影響該途徑的主要因素與動脈壁間引流途徑相似，除外前述的腦動脈搏動，還包括睡眠狀態、睡眠姿勢。LLIFF等[19]分別通過手術結扎單側頸內動脈和靜脈注射多巴酚丁胺兩種方式，觀察到CSF-ISF交換速度的明顯變化，前者減慢，后者加快，并認為腦動脈搏動很可能是Aβ等代謝產物從動脈端PVS進入腦實質的關鍵驅動力。此外，睡眠狀態下(尤其是快速眼動睡眠期[9])示蹤劑沿PVS流入顯著增加，以及睡眠期間腦細胞體積變小和腦間質空間增加等現象[20]，可能有助于降低包括Aβ在內的腦代謝產物在腦組織間的流動阻力，便于代謝產物的清除。進一步的研究還發現，相比仰臥位和俯臥位，側臥位的膠質-淋巴清除效率更高，推測這可能是長期的人類進化過程中逐漸形成的腦代謝產物優化清除方式[21]。考慮到絕大多數癡呆患者普遍存在睡眠障礙和睡眠節律異常，進一步佐證了睡眠在AD病理機制的重要地位。

3 腦膜淋巴管途徑對Aβ清除的影響

2015年，LOUVEAU等[7]和ASPELUND等[11]兩個團隊首次在小鼠硬腦膜中發現了淋巴管結構，這一發現隨后在斑馬魚[22]、人類和其他靈長類動物[23]中相繼得到證實。當結扎小鼠頸深淋巴結后，腦膜淋巴管中的Aβ強度明顯增加，同時伴隨著管徑的明顯增粗，而嗅神經的神經鞘和周圍小血管也共同參與了顱底硬腦膜淋巴管網的組成[11]，這些發現對于理解諸如AD和帕金森病等患者的首發癥狀(如嗅覺減退)和常見病理區域(如內嗅皮層)至關重要[24]。

4 腦淋巴引流和Aβ腦內清除機制對AD防治的啟示

腦淋巴引流系統是一個復雜完整且多渠道的腦代謝產物排泄體系，全面參與了AD的病理過程，但以該系統為干預靶點的防治性研究不多。ALBARGOTH等[13]發現，經由腦池注射的藥物在腦不同部位的滲透深度差異有別，其中腦橋是Aβ穿透率最高的區域，間接驗證了動脈壁間淋巴引流途徑的客觀存在，也被視為腦池內注射反義寡核苷酸成功治療脊肌萎縮癥的藥理基礎[25]，值得未來AD藥物臨床治療借鑒。XU等[18]在AD模型小鼠中發現，通過基因調控技術可以改變AQP-4的通透性。而聯合磁共振技術、近紅外光譜和靜脈注射示蹤劑等手段能動態、活體監測膠質-淋巴途徑的流體動力學，有望成為預測或早期識別AD的新方法[26-28]。MESQUITA等[29]分別通過向小鼠腦池內注射維替泊芬(一種可消融腦膜淋巴管的光增敏劑)、結扎小鼠頸深淋巴結、采用Prox1+/-小鼠(腦膜淋巴管基因缺陷小鼠)等三種淋巴引流障礙模型，均觀察到腦脊液從動脈端PVS流入和組織間液從靜脈端PVS流出的速度明顯減慢，但能被一種叫作血管內皮生長因子C的物質部分逆轉。

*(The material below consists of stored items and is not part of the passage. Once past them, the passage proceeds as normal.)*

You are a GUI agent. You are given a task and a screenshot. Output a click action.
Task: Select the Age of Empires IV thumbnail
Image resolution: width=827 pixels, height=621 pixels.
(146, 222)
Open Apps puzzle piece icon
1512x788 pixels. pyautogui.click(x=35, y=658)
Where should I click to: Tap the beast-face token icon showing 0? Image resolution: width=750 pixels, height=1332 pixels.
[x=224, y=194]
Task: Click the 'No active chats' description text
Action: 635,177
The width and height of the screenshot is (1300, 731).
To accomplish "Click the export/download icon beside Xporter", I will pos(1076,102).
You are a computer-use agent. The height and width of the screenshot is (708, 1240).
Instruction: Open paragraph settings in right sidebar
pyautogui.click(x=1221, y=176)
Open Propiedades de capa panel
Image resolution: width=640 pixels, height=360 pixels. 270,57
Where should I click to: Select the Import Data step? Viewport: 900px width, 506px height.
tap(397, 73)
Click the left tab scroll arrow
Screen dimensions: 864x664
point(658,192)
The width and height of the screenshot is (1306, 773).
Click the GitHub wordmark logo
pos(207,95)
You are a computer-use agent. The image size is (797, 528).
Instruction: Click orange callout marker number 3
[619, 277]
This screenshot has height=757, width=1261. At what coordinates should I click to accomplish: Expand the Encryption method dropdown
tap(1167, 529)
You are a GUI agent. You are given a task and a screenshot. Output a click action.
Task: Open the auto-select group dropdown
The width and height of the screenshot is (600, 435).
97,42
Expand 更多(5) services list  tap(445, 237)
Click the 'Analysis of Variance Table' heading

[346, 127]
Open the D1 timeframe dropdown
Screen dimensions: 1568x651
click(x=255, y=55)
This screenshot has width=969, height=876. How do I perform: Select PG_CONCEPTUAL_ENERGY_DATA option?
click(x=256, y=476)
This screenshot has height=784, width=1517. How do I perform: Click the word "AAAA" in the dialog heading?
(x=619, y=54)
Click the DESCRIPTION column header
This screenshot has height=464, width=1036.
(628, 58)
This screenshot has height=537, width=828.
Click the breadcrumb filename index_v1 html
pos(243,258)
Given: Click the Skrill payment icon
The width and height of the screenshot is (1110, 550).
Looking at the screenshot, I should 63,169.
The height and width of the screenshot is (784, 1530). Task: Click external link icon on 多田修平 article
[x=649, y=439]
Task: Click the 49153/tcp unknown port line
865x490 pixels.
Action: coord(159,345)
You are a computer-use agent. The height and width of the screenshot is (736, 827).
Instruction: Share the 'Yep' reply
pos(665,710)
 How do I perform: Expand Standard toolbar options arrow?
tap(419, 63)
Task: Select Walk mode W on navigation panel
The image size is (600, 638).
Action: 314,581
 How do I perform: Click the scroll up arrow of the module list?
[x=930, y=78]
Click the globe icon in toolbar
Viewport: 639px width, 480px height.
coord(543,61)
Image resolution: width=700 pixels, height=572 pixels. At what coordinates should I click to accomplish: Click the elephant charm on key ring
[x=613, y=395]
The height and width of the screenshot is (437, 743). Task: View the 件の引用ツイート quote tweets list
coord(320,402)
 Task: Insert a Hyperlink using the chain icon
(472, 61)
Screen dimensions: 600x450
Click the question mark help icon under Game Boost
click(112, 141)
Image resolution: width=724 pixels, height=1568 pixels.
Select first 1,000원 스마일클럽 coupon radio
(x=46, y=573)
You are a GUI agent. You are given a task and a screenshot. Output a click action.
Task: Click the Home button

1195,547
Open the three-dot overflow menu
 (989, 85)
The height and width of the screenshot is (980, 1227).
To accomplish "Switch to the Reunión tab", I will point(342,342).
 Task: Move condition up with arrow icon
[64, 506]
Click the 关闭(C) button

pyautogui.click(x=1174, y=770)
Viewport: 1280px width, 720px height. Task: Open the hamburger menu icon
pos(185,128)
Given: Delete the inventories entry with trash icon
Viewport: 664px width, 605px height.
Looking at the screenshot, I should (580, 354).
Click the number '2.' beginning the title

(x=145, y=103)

隨著越來越多的流行病學和循證醫學證據支持睡眠、適度的運動、腸道菌群[30-31]等與輕度認知功能障礙和AD發生發展之間的密切關系。由于腦淋巴引流系統主要參與的是腦代謝產物的日常清除，與以往疾風暴雨式的Aβ主/被動免疫清除不同的是，基于該系統的AD防治手段可能需要更長的周期和更早的啟動。